Tetapi pada akhirnya, sel-sel yang terbentuk dari kedua orang tua menang atas sel-sel induk tunggal, dan mereka mulai berkembang dengan cara yang khas. Kemudian peristiwa kembaran - pembelahan - terjadi dari sel-sel heterogen ini, seperti apa yang terjadi dengan kembar identik yang khas, dan mereka membelah menjadi dua embrio. Akibatnya, janin akhirnya memiliki 100 persen DNA bersama dari ibu karena semuanya berasal dari telur yang sama, tetapi hanya 78 persen berbagi DNA dari ayah karena DNA pihak ayah berasal dari sel sperma yang berbeda.

"Beberapa sel mengandung kromosom dari sperma pertama sementara sel-sel yang tersisa mengandung kromosom dari sperma kedua, menghasilkan si kembar berbagi hanya proporsi daripada 100 persen dari DNA ayah yang sama," kata Fisk.

Dengan membandingkan genom si kembar dengan basis data kembar si persaudaraan di seluruh dunia, para peneliti mencoba mencari tahu apakah mungkin seperangkat kembar semi-identik telah terbang di bawah radar. Tetapi mereka tidak menemukan apa pun, yang berarti bahwa Australia memang sangat istimewa.

Abstrak: Kehamilan ganda sesquizygotic adalah perantara yang luar biasa antara kembaran monozigotik dan dizigotik. Kami melaporkan kehamilan kembar monokorionik dengan ketidakcocokan jenis kelamin janin. Genotipe cairan ketuban dari masing-masing kantung menunjukkan bahwa si kembar identik secara maternal tetapi secara bersama-sama berbagi 78% dari genom paternal mereka, yang membuat mereka secara genetik berada di antara monozigot dan diozgotik; mereka sesquizygotic. Kami tidak menemukan bukti sesquizygosis pada 968 pasangan kembar dizygotic yang kami diskrining dengan menggunakan genotip polimorfisme nukleotida pangenome tunggal. Data dari repositori yang diterbitkan juga menunjukkan bahwa sesquizygosis adalah peristiwa yang jarang terjadi.
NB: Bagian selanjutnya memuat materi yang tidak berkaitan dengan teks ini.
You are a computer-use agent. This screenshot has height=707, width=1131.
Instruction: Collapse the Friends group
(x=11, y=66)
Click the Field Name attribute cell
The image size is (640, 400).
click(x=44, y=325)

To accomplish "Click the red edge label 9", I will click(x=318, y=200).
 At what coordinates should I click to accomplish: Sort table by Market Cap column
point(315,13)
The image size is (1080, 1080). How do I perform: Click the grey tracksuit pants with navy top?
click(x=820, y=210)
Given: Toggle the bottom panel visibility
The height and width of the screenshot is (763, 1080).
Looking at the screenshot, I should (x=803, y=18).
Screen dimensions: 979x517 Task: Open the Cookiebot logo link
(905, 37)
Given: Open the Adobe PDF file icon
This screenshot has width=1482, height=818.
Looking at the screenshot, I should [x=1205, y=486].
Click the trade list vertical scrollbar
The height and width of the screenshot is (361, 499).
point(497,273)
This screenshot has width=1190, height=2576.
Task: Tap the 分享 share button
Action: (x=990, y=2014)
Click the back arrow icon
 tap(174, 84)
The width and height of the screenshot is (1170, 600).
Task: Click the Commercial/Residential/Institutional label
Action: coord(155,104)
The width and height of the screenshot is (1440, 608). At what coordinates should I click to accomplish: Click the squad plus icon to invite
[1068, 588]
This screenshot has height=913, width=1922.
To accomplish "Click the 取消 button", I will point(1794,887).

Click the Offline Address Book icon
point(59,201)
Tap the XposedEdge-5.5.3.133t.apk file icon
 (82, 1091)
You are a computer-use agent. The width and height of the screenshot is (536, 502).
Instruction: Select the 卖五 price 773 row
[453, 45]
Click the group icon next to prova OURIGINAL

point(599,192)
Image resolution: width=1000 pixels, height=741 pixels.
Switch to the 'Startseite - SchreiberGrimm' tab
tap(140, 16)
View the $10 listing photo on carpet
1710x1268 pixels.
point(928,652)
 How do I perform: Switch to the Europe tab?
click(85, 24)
Genotipe terperinci berimplikasi chimerisme yang timbul pada titik perpecahan zygotic, disebut heterogonesis, sebagai langkah awal yang mungkin dalam penyebab sesquizygosis.

Koreksi, 2/28/2019: Versi sebelumnya dari artikel ini secara keliru menyatakan bahwa si kembar berbagi 78 persen genom mereka, padahal sebenarnya mereka berbagi 89 persen. Versi itu juga menyatakan bahwa tiga sel yang terbentuk selama pembuahan termasuk satu hanya dari ibu, padahal sebenarnya materi genetik dalam sel ini berasal dari dua sel sperma. Telah diperbarui untuk memasukkan informasi yang benar tentang dua poin ini.